Twenty nanosecond molecular dynamics (MD) simulation of a fully hydrated tetramer of AqpM embedded in a lipid bilayer permitted predictions to be made of key biophysical parameters including: single channel osmotic permeability constant (pf), single channel diffusive permeability constant (pd), channel radius, potential water occupancy of the channel and water orientation inside the pore. These properties were compared with those of well characterized representatives of the two main aquaporin sub-families. Results show that changes in the amino acid composition of the aromatic/arginine region affect the size and polarity of the selectivity filter (SF) and could help explain the difference in water permeability between aquaporins. In addition, MD simulation results suggest that AqpM combines characteristics of strict aquaporins, such as the narrow SF and channel radius, with those of aquaglyceroporins, such as a more hydrophobic and less polar SF.
MD simulations of AqpM extend previous evidence that this archaeal aquaporin exhibits hybrid features intermediate between the two known aquaporin sub-families, supporting the idea that it may constitute a member of a novel class of aquaporins.
水通道蛋白是一个大型的跨膜通道蛋白家族,存在于所有生命领域,并与人类疾病有关。这些通道允许水和其他小的中性溶质被动但选择性地穿过细胞膜。水通道蛋白已被分为两个亚家族:i)严格的水通道蛋白,只允许水通过;ii)不太选择性的水甘油通道蛋白,可运输水和其他中性溶质,如甘油、CO2 或尿素。最近,一些古细菌和细菌水通道蛋白的鉴定和特征表明存在第三个亚家族;既不是严格的水通道蛋白也不是水甘油通道蛋白。这个第三家族的功能和系统发育仍然是一个争论的问题。
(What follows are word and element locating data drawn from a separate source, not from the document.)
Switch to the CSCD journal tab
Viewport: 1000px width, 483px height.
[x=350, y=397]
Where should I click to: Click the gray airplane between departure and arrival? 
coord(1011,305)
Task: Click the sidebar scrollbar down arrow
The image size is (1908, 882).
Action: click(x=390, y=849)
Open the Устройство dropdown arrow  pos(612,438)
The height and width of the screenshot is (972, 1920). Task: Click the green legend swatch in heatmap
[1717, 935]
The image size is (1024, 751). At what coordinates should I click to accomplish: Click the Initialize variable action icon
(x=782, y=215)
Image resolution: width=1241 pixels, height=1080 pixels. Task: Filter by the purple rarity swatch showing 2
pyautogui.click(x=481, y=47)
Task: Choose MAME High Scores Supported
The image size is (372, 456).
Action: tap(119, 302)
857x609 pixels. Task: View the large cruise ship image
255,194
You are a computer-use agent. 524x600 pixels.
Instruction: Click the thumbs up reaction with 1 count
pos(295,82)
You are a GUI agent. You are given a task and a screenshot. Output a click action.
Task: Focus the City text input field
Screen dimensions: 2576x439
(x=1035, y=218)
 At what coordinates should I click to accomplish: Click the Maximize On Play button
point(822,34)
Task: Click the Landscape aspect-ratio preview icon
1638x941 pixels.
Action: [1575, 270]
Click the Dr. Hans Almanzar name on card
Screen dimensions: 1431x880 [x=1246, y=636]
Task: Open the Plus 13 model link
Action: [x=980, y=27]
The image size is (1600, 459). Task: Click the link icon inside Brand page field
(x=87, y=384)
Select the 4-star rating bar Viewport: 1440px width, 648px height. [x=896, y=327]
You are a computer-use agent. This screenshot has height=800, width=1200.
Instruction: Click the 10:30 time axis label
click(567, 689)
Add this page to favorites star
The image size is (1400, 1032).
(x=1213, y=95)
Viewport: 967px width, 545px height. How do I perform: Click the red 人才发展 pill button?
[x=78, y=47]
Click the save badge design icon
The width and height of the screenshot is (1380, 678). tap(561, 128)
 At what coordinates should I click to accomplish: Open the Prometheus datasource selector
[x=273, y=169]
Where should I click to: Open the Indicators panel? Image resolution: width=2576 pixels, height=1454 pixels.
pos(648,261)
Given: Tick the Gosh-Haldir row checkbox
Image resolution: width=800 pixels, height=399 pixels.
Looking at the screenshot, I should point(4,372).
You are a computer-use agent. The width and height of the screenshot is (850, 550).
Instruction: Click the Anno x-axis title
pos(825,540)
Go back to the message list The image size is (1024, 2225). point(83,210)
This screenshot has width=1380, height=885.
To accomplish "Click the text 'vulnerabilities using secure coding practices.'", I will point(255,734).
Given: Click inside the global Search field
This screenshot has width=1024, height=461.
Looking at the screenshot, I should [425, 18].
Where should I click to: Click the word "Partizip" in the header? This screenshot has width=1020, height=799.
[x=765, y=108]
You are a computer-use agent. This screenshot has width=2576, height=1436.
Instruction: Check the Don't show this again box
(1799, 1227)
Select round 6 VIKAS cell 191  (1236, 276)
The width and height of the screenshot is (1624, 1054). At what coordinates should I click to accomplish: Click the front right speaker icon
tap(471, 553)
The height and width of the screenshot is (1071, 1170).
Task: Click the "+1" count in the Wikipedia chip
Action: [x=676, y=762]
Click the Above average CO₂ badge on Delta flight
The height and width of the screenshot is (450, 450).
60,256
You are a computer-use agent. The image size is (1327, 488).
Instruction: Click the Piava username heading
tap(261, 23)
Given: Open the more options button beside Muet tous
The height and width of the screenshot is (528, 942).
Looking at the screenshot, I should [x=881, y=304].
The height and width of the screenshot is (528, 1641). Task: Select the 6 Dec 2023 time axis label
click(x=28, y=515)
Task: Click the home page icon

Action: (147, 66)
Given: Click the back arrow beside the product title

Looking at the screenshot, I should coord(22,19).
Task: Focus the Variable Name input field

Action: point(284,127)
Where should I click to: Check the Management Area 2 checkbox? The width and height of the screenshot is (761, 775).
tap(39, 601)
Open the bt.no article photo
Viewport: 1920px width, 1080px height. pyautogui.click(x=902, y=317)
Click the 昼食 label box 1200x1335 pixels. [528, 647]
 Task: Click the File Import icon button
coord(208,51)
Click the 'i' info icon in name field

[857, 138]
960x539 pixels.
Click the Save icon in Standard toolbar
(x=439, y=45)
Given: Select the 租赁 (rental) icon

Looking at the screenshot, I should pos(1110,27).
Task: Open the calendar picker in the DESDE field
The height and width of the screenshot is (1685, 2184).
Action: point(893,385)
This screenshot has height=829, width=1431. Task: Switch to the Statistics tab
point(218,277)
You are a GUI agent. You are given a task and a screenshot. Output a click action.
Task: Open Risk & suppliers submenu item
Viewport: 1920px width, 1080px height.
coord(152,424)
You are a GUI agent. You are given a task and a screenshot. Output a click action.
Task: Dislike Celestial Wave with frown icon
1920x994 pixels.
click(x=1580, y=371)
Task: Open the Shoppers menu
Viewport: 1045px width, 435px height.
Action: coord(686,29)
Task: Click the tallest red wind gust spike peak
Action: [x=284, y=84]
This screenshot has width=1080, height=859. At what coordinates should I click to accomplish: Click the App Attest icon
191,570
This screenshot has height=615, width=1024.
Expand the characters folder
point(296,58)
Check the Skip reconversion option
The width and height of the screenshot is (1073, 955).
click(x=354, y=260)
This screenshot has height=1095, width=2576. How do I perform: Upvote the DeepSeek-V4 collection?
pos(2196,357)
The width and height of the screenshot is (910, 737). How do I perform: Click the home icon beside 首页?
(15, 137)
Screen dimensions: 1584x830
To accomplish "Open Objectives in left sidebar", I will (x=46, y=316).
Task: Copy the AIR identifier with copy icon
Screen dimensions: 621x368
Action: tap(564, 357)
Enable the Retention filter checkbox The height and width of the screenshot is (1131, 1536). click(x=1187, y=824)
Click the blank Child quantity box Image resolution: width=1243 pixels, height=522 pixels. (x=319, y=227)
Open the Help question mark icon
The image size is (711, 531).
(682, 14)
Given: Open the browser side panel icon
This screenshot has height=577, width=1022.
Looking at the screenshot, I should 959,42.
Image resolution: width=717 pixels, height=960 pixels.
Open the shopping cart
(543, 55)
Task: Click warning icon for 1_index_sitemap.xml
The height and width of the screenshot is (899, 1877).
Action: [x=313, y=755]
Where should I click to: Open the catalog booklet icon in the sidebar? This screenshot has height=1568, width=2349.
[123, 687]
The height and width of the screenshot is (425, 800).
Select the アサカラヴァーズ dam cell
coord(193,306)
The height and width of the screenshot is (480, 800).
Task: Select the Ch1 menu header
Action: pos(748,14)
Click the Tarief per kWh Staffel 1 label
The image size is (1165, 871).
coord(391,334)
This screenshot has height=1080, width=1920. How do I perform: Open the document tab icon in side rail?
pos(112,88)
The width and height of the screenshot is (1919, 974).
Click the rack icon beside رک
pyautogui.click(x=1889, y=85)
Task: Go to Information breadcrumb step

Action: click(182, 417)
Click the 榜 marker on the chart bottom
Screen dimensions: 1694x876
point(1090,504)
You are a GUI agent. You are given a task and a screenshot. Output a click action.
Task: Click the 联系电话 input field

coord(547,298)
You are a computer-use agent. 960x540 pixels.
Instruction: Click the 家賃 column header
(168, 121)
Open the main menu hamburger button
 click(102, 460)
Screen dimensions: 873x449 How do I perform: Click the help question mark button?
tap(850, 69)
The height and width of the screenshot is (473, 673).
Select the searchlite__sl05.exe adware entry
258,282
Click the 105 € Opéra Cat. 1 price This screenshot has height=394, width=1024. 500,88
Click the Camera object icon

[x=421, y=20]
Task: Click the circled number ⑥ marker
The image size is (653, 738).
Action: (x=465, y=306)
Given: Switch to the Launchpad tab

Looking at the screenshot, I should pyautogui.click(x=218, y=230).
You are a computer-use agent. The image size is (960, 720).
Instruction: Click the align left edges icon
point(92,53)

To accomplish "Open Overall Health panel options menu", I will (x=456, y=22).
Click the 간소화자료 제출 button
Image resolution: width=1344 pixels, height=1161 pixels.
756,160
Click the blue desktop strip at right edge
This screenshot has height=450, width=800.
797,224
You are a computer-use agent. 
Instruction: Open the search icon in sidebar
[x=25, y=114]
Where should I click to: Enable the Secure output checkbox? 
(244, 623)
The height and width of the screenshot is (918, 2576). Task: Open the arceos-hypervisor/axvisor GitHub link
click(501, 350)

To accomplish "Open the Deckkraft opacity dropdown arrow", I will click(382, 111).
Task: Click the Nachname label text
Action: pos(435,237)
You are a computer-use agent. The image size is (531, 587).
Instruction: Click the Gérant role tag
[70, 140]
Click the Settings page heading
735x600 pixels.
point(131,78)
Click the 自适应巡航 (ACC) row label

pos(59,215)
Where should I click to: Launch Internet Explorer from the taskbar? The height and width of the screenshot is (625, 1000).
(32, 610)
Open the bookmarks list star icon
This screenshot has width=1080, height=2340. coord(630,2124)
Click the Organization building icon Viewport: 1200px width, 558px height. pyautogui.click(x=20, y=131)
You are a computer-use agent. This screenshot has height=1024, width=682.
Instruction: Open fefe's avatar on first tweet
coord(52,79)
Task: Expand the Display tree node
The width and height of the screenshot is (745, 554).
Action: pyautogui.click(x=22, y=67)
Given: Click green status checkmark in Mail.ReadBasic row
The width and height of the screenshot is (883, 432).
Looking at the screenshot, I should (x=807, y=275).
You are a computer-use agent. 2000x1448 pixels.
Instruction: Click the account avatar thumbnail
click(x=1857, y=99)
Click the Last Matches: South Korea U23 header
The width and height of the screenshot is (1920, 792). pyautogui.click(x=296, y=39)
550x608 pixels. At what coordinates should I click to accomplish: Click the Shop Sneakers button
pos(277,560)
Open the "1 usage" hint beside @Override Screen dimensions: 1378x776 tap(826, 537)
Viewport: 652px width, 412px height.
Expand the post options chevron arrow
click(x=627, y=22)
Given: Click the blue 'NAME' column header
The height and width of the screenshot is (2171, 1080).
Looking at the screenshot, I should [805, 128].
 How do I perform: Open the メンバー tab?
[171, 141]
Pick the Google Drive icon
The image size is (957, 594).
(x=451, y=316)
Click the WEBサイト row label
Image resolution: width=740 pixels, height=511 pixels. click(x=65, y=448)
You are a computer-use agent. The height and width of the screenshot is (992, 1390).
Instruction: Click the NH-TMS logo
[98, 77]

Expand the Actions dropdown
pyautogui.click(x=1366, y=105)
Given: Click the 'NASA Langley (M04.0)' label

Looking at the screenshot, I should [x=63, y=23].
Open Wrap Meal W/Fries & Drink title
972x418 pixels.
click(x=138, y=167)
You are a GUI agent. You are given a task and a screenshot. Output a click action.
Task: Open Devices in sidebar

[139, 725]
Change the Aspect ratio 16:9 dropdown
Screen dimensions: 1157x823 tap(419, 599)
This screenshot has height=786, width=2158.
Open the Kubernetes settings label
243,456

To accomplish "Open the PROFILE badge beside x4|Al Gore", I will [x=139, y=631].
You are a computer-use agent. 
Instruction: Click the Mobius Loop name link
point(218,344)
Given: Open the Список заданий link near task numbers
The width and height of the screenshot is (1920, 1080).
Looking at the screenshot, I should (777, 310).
在脂质双层中嵌入的完全水合四聚体 AqpM 的二十纳秒分子动力学(MD)模拟允许对关键生物物理参数进行预测,包括:单通道渗透渗透率常数(pf)、单通道扩散渗透率常数(pd)、通道半径、通道内潜在的水占有率和水在孔内的取向。这些特性与两个主要水通道蛋白亚家族的代表性成员进行了比较。结果表明,芳香族/精氨酸区域的氨基酸组成变化会影响选择性过滤器(SF)的大小和极性,并有助于解释水通道蛋白之间水通透性的差异。此外,MD 模拟结果表明,AqpM 结合了严格水通道蛋白的特性,如狭窄的 SF 和通道半径,以及水甘油通道蛋白的特性,如更疏水和极性较小的 SF。
AqpM 的 MD 模拟扩展了以前的证据,表明这种古细菌水通道蛋白表现出介于两个已知水通道蛋白亚家族之间的混合特征,支持它可能构成新型水通道蛋白类别的成员的观点。